Evaluating and optimizing energy and comfort performance in airport cooling systems through dynamic occupancy modeling and time-series clustering

Energy inefficiency in airport HVAC systems challenges carbon reduction efforts, as traditional control strategies—like uniform and zone function-based controls—often cause over-conditioning and discomfort. Large public buildings with open-plan layouts require dynamic occupancy distribution and high-resolution zoning to optimize HVAC performance. Existing studies relying on low-resolution zoning overlook significant occupancy variations, limiting their effectiveness. This study addresses these challenges by developing an integrated simulation framework that combines ABM and BEM to capture spatio-temporal occupancy variations at a high resolution. Field surveys and Monte Carlo sampling were employed to generate passenger samples and airport service levels. A novel high-resolution partitioning rule was introduced to reflect the dynamic nature of occupant behavior in open spaces. Additionally, a cooling control strategy based on Dynamic Time Warping was tested, with 7 control scenarios designed to compare energy and thermal performance. The results demonstrate that the proposed high-resolution zoning approach and DTW-based clustering strategy outperform traditional low-resolution and zone-function-based control methods by more accurately capturing dynamic passenger density and temperature demand fluctuations. Unlike Euclidean distance-based clustering, DTW identifies temporal relationships, such as delayed peaks in thermal demand, enabling informed control strategies.
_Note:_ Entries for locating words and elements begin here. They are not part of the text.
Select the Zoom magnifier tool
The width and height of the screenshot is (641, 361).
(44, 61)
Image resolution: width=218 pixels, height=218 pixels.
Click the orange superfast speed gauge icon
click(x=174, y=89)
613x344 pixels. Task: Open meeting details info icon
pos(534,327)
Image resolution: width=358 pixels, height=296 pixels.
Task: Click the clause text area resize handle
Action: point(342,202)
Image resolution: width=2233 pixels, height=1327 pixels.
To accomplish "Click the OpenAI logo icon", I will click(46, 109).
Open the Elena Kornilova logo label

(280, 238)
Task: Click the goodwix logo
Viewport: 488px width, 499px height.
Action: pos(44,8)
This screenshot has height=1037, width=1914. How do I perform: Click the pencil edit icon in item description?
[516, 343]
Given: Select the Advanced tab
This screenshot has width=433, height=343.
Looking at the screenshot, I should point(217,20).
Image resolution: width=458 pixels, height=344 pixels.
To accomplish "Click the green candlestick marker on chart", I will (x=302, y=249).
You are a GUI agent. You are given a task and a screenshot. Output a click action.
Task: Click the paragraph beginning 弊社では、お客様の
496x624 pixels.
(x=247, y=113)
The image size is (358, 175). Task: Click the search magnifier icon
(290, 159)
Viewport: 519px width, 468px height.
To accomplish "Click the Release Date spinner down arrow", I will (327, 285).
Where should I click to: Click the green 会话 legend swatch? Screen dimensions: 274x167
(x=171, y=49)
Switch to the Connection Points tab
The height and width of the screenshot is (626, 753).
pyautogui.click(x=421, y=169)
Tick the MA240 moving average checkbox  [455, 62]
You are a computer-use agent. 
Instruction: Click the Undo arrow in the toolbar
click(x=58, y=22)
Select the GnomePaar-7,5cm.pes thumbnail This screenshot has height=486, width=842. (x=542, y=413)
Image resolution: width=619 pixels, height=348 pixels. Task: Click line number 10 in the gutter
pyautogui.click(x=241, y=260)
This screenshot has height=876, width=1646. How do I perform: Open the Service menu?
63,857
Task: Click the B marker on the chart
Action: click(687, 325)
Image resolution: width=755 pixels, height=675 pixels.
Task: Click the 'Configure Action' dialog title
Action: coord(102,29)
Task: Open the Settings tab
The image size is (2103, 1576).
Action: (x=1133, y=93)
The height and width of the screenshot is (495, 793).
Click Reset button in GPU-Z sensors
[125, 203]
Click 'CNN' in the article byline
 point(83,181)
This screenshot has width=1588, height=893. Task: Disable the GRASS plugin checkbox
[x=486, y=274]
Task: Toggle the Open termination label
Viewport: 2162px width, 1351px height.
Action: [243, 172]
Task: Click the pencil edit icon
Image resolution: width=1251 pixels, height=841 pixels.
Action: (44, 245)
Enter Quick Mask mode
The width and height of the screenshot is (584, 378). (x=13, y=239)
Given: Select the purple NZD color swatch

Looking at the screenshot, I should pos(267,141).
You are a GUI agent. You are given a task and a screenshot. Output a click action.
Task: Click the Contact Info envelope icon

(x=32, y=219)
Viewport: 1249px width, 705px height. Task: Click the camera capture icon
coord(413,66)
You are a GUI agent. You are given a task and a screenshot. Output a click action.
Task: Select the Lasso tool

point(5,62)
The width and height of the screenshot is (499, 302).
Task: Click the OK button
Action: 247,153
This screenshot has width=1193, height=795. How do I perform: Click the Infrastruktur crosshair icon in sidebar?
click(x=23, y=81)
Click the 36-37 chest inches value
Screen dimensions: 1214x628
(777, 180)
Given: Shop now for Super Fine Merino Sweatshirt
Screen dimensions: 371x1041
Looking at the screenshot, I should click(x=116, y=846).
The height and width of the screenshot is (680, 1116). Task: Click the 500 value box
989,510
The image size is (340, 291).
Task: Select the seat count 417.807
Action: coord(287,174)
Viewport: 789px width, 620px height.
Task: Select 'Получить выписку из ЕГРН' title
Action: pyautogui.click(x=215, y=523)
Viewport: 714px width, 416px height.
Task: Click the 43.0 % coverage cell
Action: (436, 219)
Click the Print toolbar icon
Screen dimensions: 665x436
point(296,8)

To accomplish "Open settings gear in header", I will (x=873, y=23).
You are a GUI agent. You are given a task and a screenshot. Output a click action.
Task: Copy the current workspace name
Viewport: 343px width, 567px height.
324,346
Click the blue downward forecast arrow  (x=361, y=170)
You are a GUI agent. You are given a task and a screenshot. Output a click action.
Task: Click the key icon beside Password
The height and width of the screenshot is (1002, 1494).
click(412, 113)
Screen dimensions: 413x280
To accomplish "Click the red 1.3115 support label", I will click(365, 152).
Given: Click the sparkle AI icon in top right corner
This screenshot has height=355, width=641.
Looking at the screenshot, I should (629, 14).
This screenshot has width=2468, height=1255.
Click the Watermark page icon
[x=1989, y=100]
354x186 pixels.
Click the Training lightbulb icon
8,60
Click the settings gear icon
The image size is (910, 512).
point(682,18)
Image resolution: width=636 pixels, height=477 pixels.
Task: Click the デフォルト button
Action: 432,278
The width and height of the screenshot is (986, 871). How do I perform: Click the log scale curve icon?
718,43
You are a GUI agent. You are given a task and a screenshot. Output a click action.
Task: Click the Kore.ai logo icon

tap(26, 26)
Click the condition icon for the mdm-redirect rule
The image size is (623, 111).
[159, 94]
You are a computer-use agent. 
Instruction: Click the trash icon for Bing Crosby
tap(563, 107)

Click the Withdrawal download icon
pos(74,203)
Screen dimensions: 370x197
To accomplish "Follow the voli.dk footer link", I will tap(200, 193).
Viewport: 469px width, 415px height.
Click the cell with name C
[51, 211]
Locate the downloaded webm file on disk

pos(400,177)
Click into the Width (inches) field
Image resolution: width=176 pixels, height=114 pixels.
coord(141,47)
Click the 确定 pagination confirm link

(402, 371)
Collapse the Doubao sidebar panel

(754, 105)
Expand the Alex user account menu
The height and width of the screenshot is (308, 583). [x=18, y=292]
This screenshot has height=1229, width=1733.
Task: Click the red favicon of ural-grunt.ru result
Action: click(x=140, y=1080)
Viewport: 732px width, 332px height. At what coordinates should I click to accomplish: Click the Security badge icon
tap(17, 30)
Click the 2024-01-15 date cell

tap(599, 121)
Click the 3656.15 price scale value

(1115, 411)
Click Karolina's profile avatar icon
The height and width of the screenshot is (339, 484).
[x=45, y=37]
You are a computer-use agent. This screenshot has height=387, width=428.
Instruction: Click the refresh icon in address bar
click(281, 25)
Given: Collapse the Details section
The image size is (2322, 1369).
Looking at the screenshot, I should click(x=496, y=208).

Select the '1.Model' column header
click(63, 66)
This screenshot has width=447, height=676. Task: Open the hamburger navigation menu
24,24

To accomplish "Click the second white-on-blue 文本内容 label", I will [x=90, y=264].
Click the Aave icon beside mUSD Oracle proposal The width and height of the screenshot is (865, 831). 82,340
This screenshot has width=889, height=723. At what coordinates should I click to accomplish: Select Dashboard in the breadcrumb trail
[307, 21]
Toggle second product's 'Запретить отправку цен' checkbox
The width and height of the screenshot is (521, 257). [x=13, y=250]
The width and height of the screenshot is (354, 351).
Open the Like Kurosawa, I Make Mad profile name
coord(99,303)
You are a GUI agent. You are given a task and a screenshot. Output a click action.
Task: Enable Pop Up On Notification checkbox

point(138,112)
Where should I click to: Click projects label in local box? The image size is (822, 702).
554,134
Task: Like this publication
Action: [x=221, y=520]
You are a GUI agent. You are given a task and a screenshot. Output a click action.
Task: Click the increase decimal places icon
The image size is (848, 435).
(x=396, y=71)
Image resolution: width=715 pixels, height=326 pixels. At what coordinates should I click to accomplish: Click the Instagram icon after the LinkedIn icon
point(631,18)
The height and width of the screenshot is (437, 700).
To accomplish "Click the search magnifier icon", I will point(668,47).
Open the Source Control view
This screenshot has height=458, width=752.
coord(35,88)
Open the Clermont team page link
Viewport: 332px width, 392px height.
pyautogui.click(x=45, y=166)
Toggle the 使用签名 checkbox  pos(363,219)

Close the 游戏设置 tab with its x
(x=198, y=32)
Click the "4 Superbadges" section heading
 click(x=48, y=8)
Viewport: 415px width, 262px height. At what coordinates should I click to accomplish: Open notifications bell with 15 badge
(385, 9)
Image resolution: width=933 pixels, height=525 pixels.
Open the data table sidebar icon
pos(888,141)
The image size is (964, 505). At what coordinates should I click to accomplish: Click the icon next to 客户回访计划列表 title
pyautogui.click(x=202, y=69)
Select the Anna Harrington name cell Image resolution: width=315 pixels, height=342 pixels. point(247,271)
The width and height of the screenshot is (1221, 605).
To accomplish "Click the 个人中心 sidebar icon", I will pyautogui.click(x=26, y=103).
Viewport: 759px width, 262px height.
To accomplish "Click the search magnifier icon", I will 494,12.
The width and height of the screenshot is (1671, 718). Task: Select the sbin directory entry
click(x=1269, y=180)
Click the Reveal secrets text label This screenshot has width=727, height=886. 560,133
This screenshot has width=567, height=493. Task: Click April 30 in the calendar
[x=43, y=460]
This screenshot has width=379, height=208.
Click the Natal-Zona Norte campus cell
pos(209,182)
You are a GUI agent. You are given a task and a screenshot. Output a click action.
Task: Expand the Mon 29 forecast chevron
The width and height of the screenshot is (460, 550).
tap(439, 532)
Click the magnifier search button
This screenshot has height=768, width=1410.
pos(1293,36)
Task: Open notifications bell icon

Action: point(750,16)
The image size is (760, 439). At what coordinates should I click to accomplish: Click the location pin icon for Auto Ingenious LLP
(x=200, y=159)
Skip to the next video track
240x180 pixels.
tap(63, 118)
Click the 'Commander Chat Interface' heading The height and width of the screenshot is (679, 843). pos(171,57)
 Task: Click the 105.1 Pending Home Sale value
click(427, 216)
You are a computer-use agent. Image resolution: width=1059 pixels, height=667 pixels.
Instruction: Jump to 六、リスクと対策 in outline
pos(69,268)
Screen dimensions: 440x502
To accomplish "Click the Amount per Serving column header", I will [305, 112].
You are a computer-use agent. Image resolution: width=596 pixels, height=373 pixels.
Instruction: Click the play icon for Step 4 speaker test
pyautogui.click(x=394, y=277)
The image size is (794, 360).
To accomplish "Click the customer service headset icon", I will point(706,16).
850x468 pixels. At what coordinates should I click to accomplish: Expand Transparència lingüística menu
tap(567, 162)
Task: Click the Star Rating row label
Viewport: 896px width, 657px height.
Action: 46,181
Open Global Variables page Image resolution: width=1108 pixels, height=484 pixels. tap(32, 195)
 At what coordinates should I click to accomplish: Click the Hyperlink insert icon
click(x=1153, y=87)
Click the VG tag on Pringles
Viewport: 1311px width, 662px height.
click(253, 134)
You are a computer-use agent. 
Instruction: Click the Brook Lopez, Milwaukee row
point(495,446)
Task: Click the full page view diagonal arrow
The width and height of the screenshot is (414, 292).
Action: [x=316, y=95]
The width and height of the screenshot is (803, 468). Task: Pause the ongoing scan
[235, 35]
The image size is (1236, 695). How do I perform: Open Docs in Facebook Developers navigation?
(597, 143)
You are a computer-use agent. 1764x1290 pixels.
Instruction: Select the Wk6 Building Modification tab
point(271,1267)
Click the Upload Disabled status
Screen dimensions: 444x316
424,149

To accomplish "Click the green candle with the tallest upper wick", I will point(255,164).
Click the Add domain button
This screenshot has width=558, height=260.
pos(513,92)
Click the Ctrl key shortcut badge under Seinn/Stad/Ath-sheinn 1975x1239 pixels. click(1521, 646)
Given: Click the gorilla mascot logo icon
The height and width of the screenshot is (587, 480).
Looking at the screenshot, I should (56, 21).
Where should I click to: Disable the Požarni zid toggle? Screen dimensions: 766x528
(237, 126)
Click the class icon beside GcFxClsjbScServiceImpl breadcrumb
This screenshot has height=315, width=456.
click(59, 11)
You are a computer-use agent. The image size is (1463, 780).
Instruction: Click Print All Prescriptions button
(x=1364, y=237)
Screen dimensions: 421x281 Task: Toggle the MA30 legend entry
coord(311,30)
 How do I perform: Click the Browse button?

Specifically, these methods achieved energy savings of 14.15–16.65 % and thermal comfort improvements ranging from 2.4 % to 3.18 % compared to zone function-based control. By integrating high-resolution occupancy data and advanced clustering techniques, this study offers a dynamic and adaptive solution for optimizing HVAC performance, addressing key shortcomings of existing control strategies, and advancing occupant-centric sustainable building management.